Apoptosis. 2026 Mar 5;31(3):84. doi: 10.1007/s10495-026-02315-0.
ABSTRACT
Mitochondria, as essential organelles that integrate energy metabolism and intracellular signaling, have recently gained increasing attention in the study of pancreatic β-cell dysfunction in type 2 diabetes mellitus (T2DM). Programmed death of β-cells is recognized as a mechanism contributing to both disease progression and remission, primarily by impairing insulin secretion and disrupting glucose homeostasis. Accumulating evidence indicates that mitochondria serve as central hubs coordinating multiple programmed cell death (PCD) pathways.
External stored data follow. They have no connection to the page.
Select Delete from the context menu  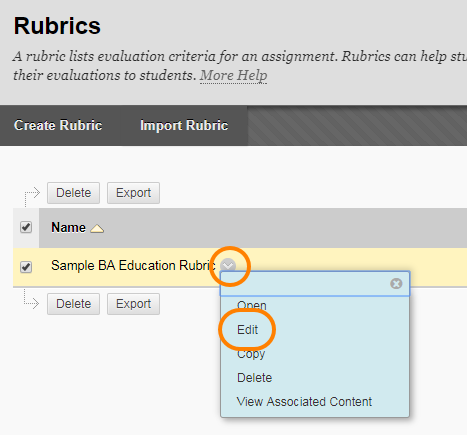tap(254, 378)
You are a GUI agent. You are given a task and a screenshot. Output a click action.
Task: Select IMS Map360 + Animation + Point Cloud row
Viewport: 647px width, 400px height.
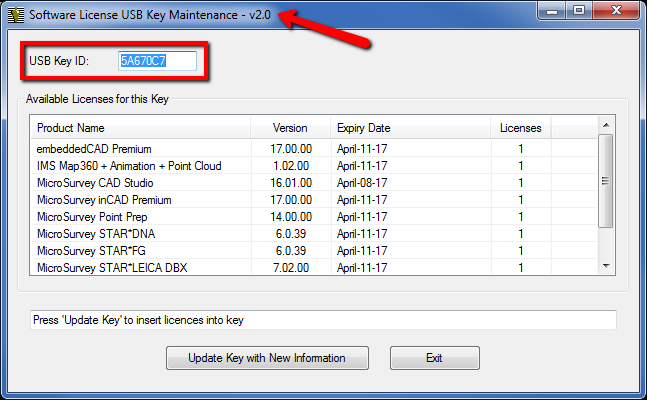[314, 166]
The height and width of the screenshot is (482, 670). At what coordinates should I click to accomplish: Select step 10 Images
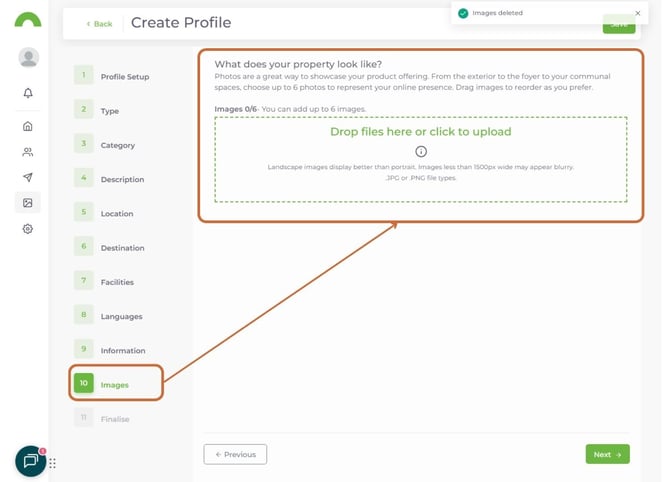(x=114, y=384)

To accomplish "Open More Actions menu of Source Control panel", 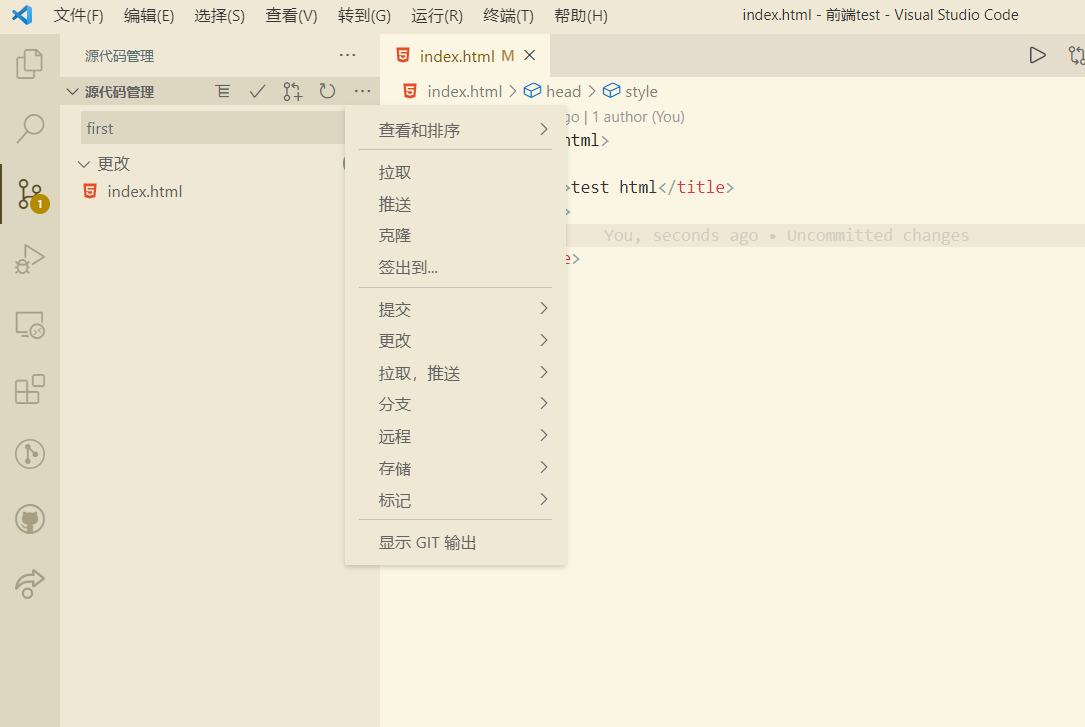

Structural or functional abnormalities of mitochondria initiate β-cell loss through distinct molecular mechanisms. This review systematically summarizes recent advances in understanding mitochondria-associated PCD in β-cells and its contribution to T2DM pathophysiology. Four major forms of PCD, including apoptosis, necroptosis, ferroptosis, and pyroptosis, are described in detail, highlighting their mitochondrial triggers and molecular signatures. Moreover, emerging mitochondrial-targeted therapeutic strategies are discussed, which aim to attenuate β-cell death and preserve functional mass. A better understanding of these processes may facilitate the development of novel therapeutic interventions to delay the onset and progression of T2DM and its related complications.
PMID:41784740 | DOI:10.1007/s10495-026-02315-0